Lecce decisiva per Pioli ma anche per la Fiorentina. La crisi è incomprensibile, ma ora i viola devono solo vincere

Lecce decisiva per Pioli ma anche per la Fiorentina. La crisi è incomprensibile, ma ora i viola devono solo vincereFirenzeViola.it
Oggi alle 00:00L'editoriale
di Alberto Polverosi

Nella sua drammaticità sportiva la situazione è molto semplice e molto chiara: la Fiorentina deve battere il Lecce. Non ci sono alternative: il pareggio non basta. Se non ci riesce, può succedere di tutto — le dimissioni o l’esonero dell’allenatore e l’arrivo rapido di un sostituto (rapido perché il giovedì successivo la Fiorentina giocherà in trasferta a Magonza in Conference League).

Poi deciderà Pradé, scosso dalla contestazione e soprattutto dai risultati della squadra, se restare o meno. Impossibile trovare un solo tifoso, anche nella categoria degli ipercritici, un solo osservatore, un solo giornalista, un solo esperto di calcio che ad agosto avesse immaginato un disastro del genere. Come detto più volte, il problema della Fiorentina è che non ha un solo problema, ma una ventina almeno — quanti sono i giocatori schierati da Pioli in questo inizio di stagione.

Non ce n’è uno, né fra i confermati né fra i nuovi acquisti, che abbia raggiunto il livello di rendimento della stagione scorsa. Non solo: i viola che vanno in nazionale (Dzeko nella Bosnia, Gudmundsson nell’Islanda, Kean nell’Italia e Ndour nell’Under 21) tornano al Viola Park col sorriso sulle labbra, perché segnano, giocano bene o perché le loro squadre vincono.

Quanto sta capitando alla Fiorentina è incomprensibile anche per un’altra ragione. In Conference ha vinto quattro partite su quattro. Certo, le avversarie sono state finora di livello tecnico decisamente inferiore, ma nemmeno Cagliari e Pisa (due pareggi faticosi per i viola) appartengono all’élite della Serie A.

E poi basta guardare i risultati della seconda giornata per accorgersi che le sorprese non sono mancate nemmeno in questa coppa, dove i ciprioti dell’Aek Larnaca hanno vinto sul campo del Crystal Palace, mentre gli spagnoli del Rayo Vallecano (ottavo nella Liga) sono stati fermati da una squadretta svedese, l’Häcken (nona nell’Allsvenskan), sul 2-2.

Si potrebbe pensare a un problema fisico, ma i dati in possesso dello staff tecnico sono più o meno simili a quelli dell’anno scorso.
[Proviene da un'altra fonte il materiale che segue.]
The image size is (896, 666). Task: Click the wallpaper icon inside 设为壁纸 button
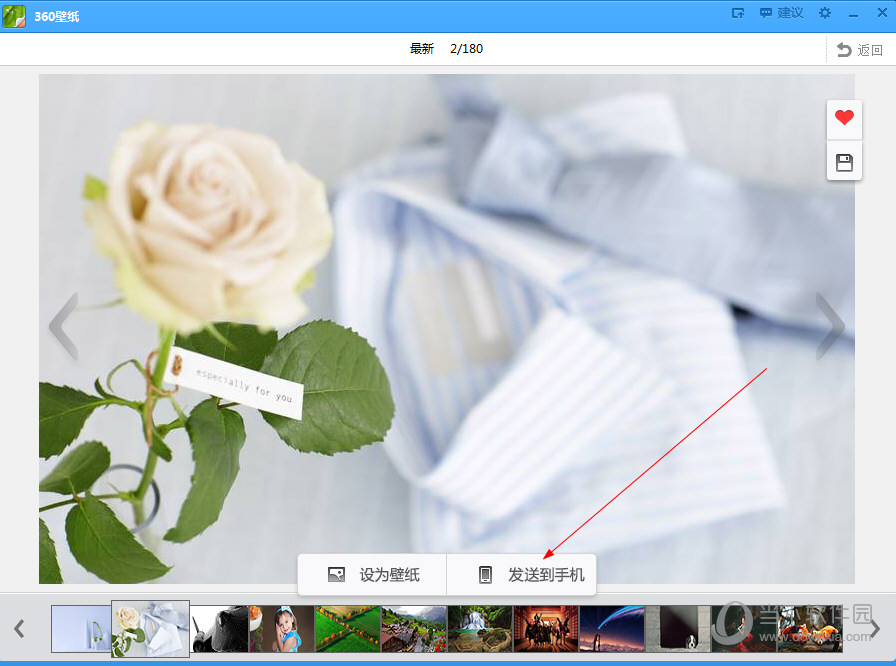coord(335,574)
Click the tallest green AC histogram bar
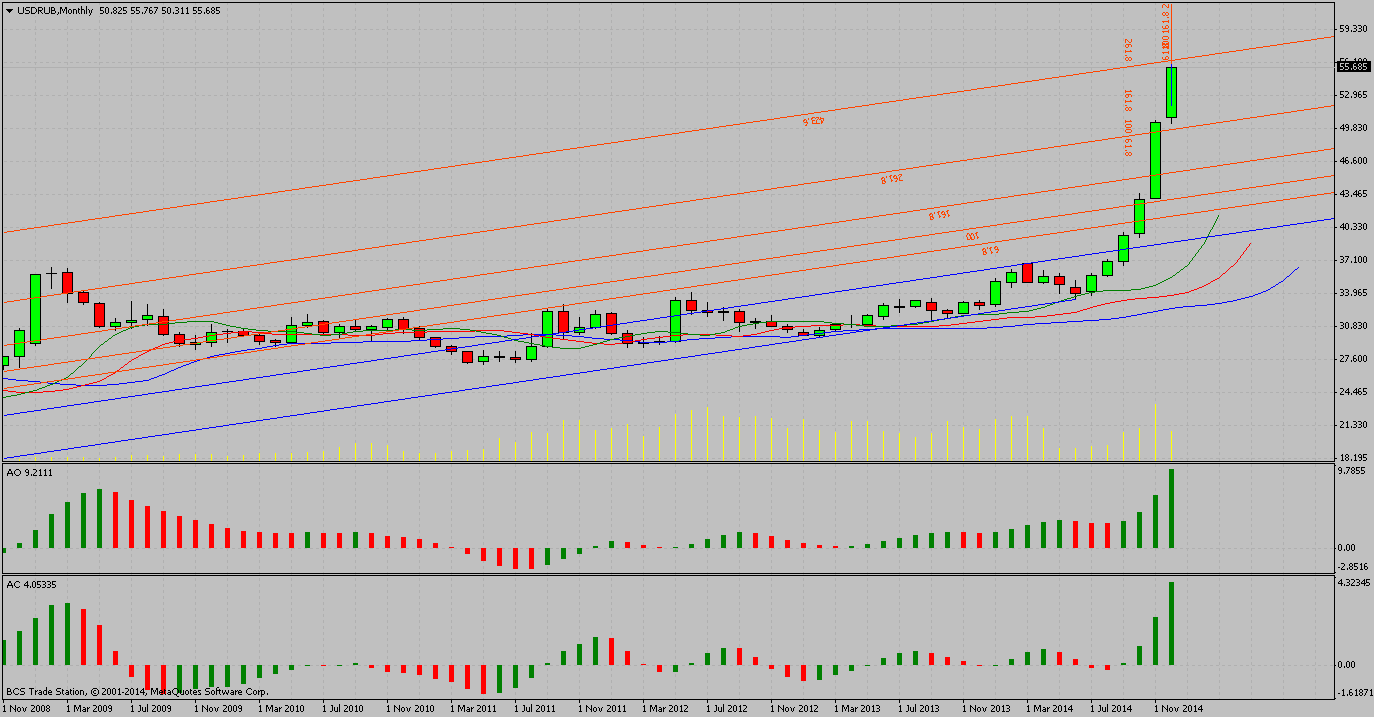This screenshot has height=717, width=1374. click(x=1171, y=624)
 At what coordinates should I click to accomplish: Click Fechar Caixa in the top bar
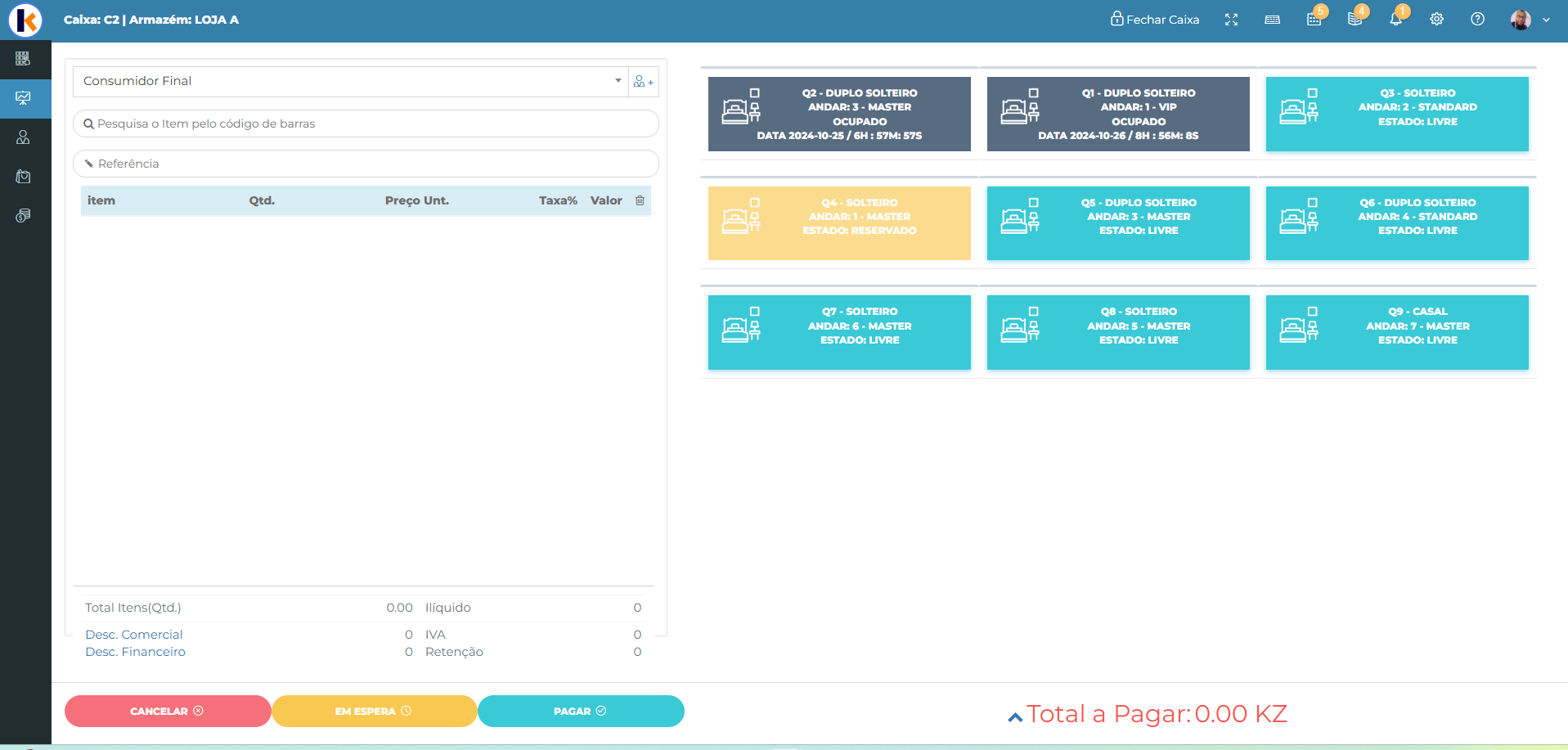pos(1154,20)
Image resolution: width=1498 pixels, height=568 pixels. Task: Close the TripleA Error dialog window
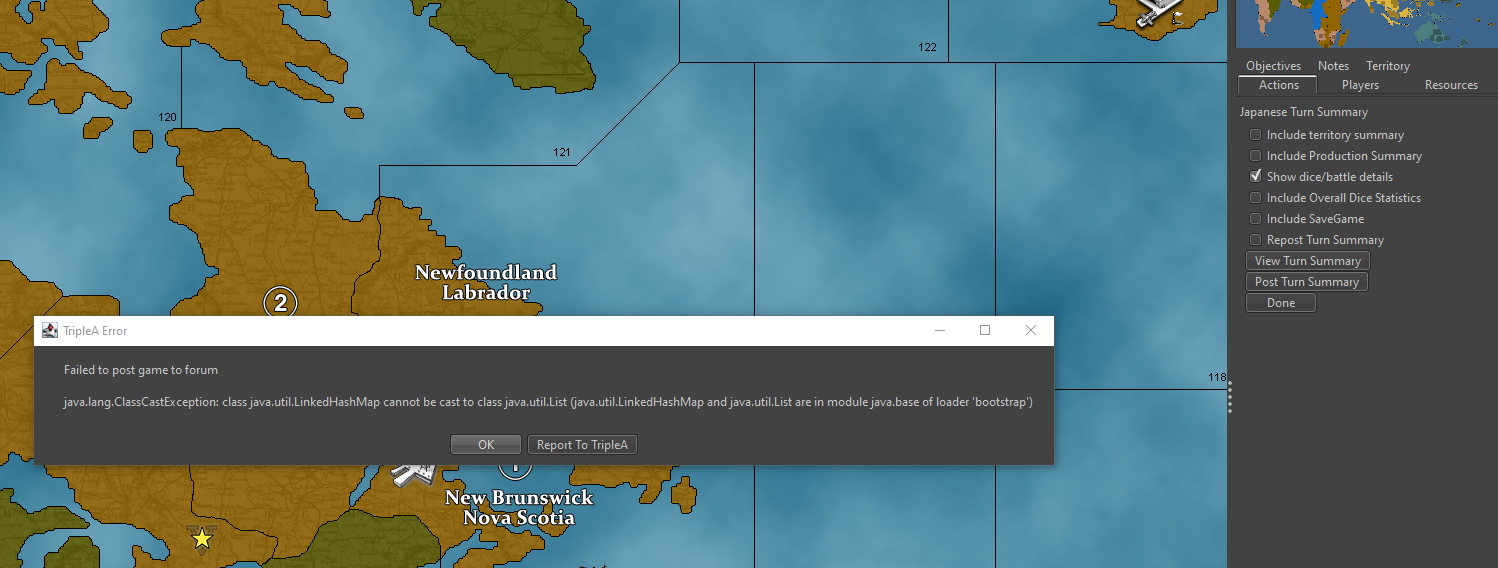coord(1031,331)
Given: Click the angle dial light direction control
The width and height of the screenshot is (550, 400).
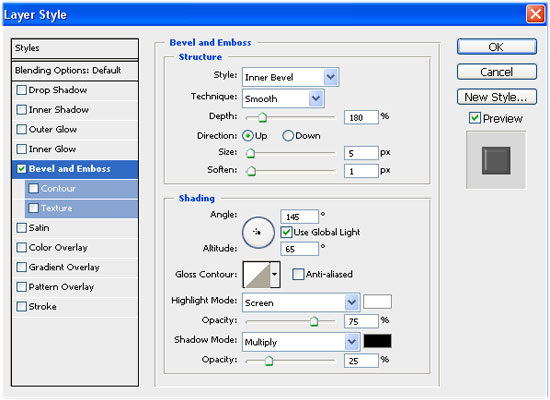Looking at the screenshot, I should tap(258, 233).
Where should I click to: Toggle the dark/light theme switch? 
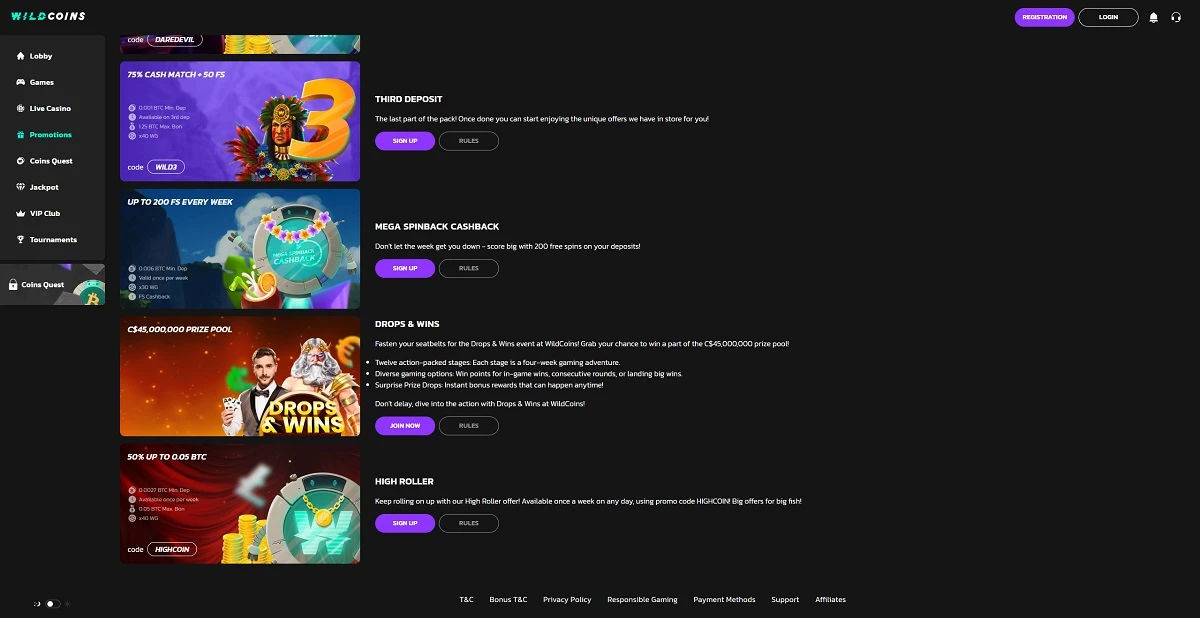point(52,604)
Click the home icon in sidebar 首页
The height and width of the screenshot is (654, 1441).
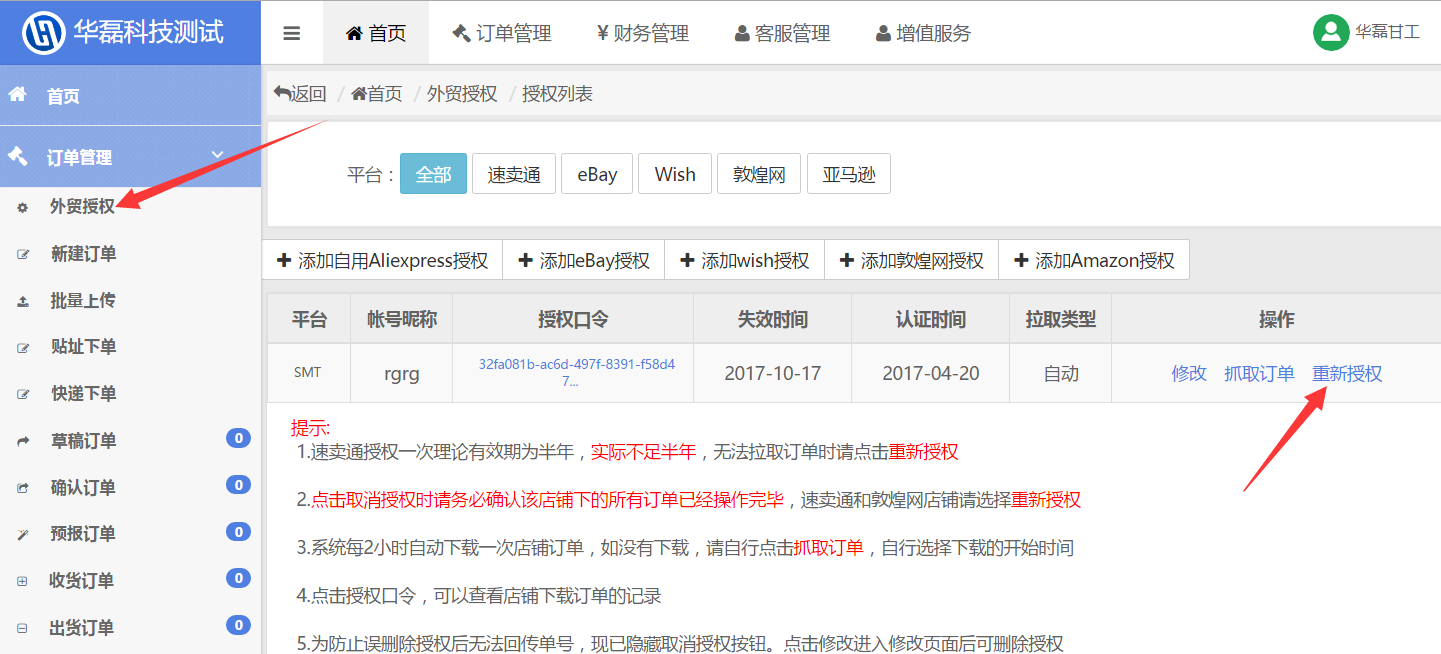pos(18,95)
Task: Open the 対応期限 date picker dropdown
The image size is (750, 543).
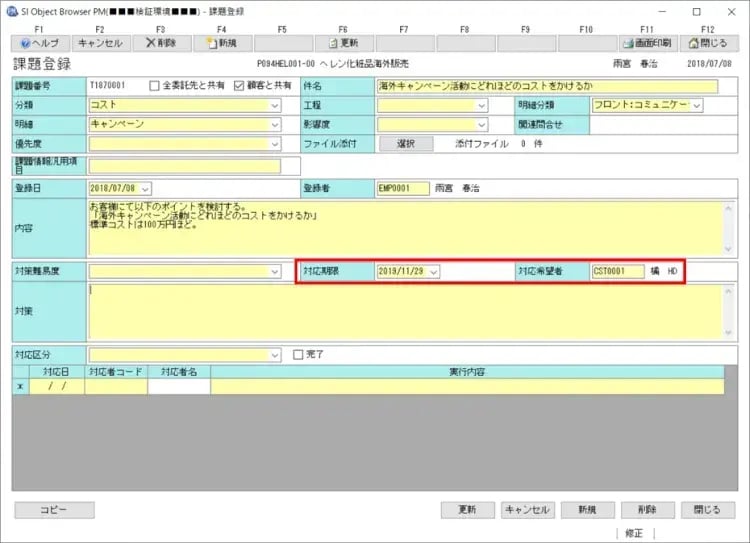Action: click(x=433, y=271)
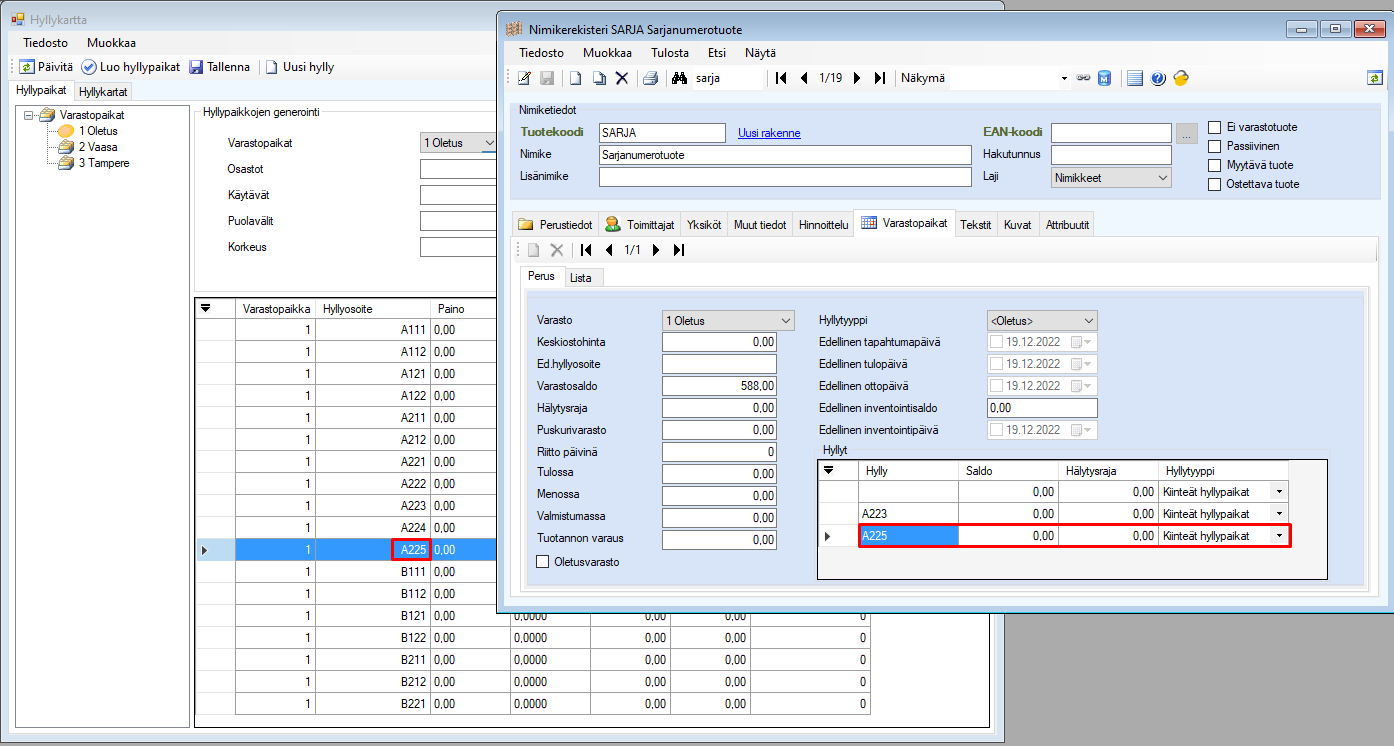The width and height of the screenshot is (1394, 746).
Task: Collapse the Varastopaikat tree node
Action: [x=29, y=115]
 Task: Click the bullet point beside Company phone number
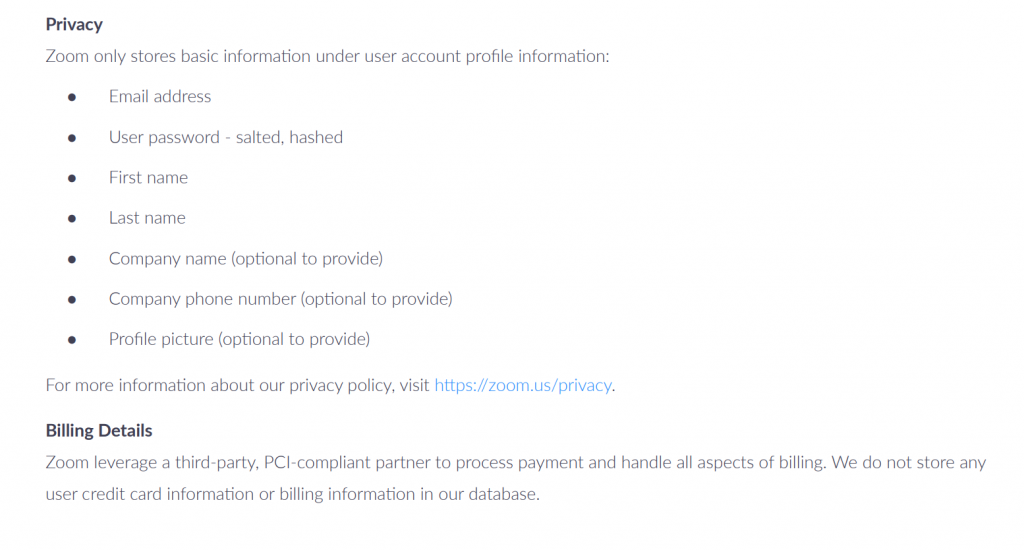pyautogui.click(x=72, y=299)
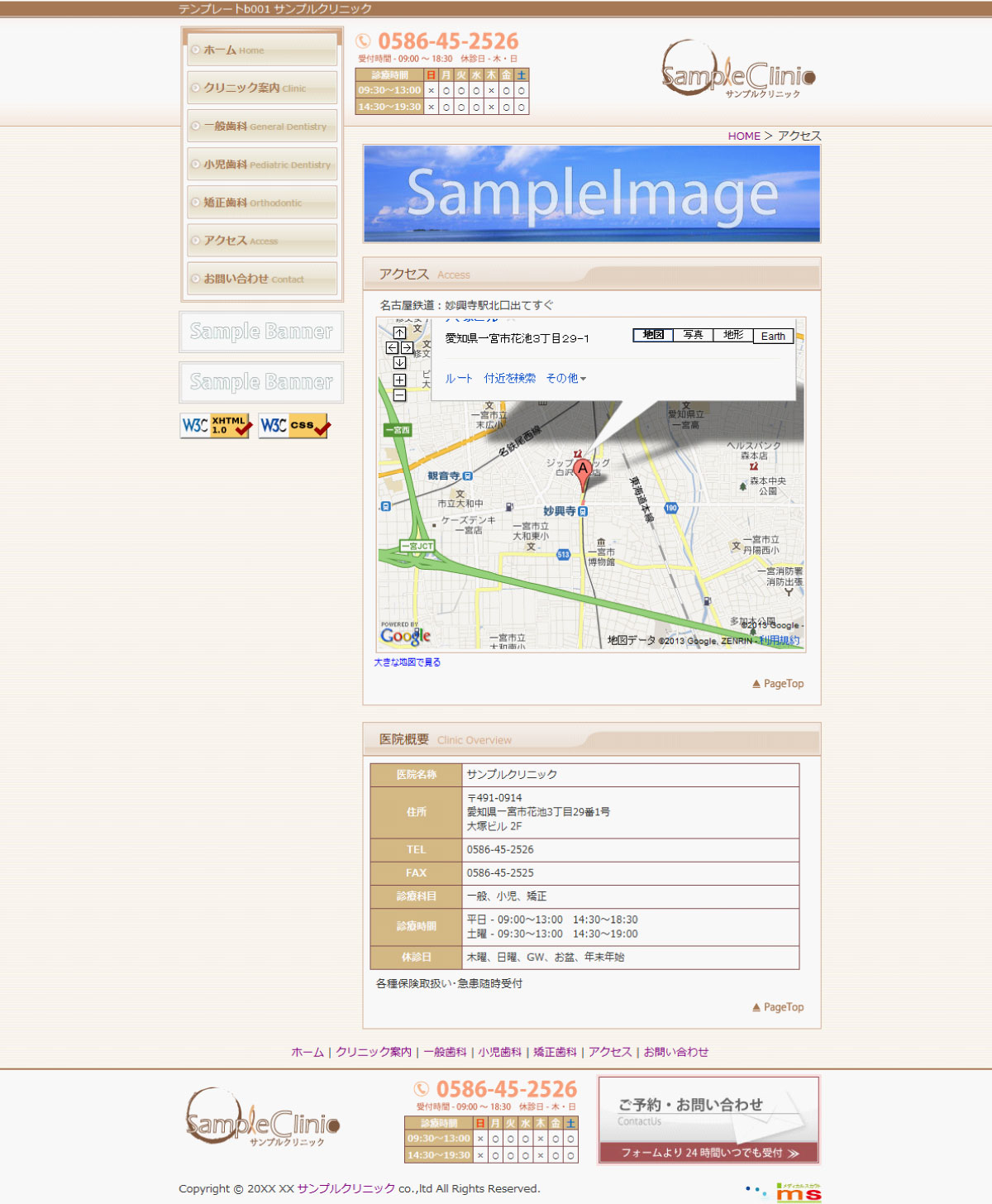The width and height of the screenshot is (992, 1204).
Task: Click the W3C CSS validation badge
Action: (294, 426)
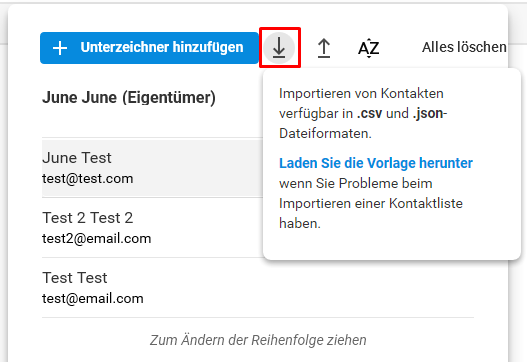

Di sicuro è diventato un problema di testa, ma all’inizio no: la testa era libera. All’inizio la squadra non vedeva la classifica come un incubo, eppure giocava come se fosse già in un incubo. Pioli l’ha ribaltata di continuo.

Troppo? Ecco, questo potrebbe essere un tentativo di spiegazione. Ma l’ha fatto perché cercava un punto di equilibrio senza riuscire a trovarlo. Difesa a tre con un passaggio alla difesa a quattro; centrocampo a due, a tre e anche a quattro quando Fazzini ha fatto il trequartista (ma resta un centrocampista); e ancora: centrocampo “tecnico” con Fagioli e Nicolussi-Caviglia, e centrocampo “di gamba” (come l’ha definito l’allenatore dopo San Siro) con Ndour e Sohm; attacco con un centravanti, con due, o con un centravanti e un trequartista.

Eppure la prima qualità di questo allenatore è sempre stata la chiarezza. Ha sempre individuato i punti deboli delle sue squadre e li ha corretti in tempi adeguati. Qui, invece, i tempi sono incredibili — soprattutto se si pensa che Pioli ha avuto tutta la rosa a disposizione (tranne Piccoli e Nicolussi-Caviglia) già in ritiro.

Tre mesi buttati, insieme alle ambizioni. Domani si potrebbe decidere il futuro di Pioli, ma anche quello della Fiorentina.